Records excerpted from a collection
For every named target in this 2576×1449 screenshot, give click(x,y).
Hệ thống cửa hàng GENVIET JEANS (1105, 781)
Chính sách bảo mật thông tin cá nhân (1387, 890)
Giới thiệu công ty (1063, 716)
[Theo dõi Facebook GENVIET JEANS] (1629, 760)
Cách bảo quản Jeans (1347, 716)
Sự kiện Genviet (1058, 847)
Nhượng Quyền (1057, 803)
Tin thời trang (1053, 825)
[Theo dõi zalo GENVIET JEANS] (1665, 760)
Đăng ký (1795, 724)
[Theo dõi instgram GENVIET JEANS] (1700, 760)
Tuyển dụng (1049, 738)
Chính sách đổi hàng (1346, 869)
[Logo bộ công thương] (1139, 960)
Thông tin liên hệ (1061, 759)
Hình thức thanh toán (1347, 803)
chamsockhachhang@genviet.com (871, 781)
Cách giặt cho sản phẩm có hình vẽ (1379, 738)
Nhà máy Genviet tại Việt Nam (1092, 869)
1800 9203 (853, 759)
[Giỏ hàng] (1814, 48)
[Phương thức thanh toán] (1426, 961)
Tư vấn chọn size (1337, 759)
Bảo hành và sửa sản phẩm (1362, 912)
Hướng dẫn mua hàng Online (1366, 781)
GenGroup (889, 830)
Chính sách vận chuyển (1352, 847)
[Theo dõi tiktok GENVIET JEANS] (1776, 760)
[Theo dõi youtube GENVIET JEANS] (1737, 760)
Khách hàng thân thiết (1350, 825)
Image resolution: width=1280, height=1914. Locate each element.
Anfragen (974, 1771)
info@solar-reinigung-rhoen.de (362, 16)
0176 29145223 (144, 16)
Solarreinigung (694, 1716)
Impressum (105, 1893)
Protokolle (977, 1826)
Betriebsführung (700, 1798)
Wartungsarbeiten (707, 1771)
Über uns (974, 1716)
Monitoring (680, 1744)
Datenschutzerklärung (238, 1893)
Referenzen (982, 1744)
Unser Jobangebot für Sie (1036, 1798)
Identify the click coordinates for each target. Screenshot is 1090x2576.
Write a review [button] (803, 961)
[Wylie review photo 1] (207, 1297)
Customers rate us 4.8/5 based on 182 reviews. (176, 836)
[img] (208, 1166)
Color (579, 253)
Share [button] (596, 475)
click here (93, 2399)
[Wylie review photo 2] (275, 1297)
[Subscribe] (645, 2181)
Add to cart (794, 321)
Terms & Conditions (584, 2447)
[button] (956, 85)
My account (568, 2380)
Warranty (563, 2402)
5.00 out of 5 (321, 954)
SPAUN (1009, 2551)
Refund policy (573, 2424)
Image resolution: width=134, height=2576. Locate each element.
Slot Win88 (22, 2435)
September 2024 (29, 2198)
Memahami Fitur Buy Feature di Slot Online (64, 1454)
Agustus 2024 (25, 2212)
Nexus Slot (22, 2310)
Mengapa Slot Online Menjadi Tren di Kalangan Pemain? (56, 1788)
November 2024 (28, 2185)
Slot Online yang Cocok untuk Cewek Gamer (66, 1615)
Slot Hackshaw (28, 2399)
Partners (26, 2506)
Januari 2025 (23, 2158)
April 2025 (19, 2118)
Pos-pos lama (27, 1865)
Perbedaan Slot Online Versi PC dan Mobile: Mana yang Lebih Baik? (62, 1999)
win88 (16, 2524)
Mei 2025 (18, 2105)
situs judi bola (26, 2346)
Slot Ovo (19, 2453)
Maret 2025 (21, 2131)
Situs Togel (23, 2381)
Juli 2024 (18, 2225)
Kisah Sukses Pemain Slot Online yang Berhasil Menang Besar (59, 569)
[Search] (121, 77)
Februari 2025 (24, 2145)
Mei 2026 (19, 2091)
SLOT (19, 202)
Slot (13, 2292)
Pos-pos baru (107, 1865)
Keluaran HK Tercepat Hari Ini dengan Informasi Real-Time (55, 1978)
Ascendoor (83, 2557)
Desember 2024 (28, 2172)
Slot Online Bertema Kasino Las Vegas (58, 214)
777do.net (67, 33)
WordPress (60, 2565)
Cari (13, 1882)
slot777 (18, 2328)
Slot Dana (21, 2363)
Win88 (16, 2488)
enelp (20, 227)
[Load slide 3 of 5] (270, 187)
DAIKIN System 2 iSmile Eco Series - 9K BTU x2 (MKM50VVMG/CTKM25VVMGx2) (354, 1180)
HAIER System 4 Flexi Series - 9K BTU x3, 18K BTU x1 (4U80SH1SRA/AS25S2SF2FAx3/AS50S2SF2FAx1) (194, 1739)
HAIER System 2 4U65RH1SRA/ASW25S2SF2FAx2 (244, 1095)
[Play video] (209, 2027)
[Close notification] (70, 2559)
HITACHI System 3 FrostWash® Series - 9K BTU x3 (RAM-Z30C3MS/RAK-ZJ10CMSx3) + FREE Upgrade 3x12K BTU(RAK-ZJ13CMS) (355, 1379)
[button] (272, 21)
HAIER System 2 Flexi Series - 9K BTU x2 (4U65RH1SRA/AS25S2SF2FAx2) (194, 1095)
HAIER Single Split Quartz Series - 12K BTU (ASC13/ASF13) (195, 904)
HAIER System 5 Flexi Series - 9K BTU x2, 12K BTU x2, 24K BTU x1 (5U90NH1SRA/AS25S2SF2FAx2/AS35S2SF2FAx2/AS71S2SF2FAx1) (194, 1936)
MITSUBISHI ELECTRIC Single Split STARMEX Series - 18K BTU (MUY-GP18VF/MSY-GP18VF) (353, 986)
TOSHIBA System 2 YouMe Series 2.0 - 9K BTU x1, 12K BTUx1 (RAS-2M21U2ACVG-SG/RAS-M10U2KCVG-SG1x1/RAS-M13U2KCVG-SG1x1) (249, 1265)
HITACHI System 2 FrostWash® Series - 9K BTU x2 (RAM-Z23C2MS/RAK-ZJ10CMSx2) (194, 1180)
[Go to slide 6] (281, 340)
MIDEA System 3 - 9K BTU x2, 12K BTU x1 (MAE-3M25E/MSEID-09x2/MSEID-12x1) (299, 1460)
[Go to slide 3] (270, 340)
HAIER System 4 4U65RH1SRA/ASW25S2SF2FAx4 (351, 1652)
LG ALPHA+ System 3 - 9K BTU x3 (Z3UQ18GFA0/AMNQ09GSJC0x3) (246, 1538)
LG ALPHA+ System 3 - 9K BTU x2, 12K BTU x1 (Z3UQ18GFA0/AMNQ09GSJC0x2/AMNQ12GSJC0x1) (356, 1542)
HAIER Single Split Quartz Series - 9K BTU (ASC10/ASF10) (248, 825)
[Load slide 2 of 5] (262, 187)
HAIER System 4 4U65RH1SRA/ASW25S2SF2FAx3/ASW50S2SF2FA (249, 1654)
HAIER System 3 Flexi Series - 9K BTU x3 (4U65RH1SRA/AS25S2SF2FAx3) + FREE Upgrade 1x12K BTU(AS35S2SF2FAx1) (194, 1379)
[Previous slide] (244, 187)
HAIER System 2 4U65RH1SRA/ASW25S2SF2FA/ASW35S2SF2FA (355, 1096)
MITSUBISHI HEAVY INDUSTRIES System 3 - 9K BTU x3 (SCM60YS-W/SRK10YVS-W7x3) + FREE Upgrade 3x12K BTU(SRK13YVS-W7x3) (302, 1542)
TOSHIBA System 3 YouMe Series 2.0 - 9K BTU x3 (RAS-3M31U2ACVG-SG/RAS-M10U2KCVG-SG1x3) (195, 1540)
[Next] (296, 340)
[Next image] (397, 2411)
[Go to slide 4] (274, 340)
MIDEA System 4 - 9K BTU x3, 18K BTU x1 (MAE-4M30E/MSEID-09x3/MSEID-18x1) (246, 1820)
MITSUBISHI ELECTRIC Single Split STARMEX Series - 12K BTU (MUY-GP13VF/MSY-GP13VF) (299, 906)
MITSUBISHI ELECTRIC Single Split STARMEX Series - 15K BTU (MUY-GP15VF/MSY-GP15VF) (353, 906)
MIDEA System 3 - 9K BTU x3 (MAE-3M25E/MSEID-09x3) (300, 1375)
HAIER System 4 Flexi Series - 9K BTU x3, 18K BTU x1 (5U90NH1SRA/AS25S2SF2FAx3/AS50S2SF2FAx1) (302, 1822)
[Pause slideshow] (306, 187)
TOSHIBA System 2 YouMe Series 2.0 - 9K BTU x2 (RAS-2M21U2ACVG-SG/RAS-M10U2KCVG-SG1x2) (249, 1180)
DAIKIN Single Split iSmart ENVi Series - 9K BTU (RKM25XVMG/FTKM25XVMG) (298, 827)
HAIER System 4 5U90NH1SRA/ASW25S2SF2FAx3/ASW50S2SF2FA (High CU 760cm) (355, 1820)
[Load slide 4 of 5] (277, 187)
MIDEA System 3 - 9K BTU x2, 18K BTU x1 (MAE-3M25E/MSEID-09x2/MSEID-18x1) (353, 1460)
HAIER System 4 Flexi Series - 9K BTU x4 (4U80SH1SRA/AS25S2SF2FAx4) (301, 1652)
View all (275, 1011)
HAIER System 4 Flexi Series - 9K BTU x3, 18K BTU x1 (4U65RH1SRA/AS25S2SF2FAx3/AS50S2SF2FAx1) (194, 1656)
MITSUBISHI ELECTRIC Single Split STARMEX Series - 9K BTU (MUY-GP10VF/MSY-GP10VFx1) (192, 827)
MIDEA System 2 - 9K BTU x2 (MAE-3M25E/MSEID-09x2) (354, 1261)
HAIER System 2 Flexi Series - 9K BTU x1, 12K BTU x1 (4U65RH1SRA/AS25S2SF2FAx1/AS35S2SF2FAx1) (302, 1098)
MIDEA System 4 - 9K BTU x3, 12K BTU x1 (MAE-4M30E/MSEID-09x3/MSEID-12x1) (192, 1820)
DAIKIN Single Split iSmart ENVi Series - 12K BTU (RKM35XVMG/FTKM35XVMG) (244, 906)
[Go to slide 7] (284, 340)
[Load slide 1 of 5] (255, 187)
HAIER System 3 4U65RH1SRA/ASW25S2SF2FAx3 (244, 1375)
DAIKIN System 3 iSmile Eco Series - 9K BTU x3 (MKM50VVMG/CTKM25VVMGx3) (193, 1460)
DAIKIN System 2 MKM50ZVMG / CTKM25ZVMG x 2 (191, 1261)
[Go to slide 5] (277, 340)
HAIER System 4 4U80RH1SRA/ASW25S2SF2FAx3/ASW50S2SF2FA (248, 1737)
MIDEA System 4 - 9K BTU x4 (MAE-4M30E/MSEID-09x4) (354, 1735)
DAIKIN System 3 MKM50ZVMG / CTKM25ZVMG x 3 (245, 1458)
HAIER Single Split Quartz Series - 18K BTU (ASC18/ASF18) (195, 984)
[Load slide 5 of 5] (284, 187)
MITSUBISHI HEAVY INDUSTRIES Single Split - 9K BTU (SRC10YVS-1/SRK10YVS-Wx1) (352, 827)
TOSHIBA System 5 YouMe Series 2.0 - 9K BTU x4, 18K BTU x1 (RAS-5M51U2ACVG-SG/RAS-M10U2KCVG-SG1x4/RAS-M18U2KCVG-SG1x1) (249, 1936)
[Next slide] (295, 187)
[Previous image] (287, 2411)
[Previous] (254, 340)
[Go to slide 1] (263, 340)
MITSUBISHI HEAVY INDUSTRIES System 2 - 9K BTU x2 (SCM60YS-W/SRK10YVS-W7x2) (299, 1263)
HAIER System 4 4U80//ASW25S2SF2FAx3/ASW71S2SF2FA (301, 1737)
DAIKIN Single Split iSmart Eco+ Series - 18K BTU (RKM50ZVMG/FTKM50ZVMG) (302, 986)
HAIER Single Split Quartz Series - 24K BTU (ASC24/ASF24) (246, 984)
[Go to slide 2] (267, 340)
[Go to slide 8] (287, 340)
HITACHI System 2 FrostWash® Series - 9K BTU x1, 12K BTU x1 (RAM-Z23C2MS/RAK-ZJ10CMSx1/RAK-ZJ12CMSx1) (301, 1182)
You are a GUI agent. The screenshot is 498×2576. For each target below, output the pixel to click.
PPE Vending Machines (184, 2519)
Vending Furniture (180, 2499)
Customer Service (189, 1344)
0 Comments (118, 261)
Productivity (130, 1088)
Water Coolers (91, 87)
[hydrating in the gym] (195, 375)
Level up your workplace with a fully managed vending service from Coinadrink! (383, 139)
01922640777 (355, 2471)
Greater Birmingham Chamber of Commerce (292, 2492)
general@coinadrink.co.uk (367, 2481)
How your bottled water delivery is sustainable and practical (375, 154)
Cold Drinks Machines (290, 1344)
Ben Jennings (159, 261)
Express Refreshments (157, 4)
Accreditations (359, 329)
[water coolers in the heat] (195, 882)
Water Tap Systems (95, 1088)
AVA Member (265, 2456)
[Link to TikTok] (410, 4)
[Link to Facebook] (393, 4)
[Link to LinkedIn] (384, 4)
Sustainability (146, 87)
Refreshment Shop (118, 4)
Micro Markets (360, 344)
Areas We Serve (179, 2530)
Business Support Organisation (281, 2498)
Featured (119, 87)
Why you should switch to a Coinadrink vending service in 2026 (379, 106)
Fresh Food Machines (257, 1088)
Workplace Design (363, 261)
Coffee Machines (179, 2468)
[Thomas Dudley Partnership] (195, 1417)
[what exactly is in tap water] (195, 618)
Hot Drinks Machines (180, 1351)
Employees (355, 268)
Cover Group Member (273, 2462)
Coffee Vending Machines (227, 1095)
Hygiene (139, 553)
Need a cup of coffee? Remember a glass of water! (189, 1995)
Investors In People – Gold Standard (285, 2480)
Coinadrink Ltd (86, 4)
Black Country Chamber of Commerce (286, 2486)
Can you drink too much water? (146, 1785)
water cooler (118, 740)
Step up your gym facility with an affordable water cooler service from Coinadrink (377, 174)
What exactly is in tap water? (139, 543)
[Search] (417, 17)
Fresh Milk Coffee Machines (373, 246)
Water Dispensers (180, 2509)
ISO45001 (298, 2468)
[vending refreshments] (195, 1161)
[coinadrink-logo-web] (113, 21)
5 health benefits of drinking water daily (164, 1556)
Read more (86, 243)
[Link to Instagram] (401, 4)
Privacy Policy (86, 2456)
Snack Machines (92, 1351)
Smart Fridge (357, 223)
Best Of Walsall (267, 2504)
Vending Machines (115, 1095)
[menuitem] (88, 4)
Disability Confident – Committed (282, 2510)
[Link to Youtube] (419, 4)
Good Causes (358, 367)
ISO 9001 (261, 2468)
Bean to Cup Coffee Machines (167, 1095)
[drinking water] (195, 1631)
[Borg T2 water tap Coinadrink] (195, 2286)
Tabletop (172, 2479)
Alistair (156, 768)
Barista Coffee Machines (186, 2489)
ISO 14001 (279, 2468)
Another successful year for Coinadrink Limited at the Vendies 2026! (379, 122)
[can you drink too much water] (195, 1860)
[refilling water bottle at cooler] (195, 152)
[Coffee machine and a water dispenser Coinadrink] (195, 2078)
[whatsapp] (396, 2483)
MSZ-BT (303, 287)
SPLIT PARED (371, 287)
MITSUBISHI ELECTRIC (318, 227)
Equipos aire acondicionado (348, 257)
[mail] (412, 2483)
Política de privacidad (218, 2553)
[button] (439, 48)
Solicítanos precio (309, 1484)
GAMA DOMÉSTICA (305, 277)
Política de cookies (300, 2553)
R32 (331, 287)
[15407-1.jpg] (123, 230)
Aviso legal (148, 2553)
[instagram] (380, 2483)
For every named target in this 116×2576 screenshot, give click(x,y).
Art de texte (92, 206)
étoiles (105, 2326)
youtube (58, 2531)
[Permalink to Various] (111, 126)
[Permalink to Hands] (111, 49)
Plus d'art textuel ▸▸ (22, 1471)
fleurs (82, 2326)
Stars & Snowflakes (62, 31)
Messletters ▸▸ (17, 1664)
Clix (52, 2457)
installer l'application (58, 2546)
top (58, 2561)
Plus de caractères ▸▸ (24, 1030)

◆ **Problem**
Pick from the records each line that contains the word "thức" and show it.

◆ **Solution to this problem**
Hình thức thanh toán (1347, 803)
[Phương thức thanh toán] (1426, 961)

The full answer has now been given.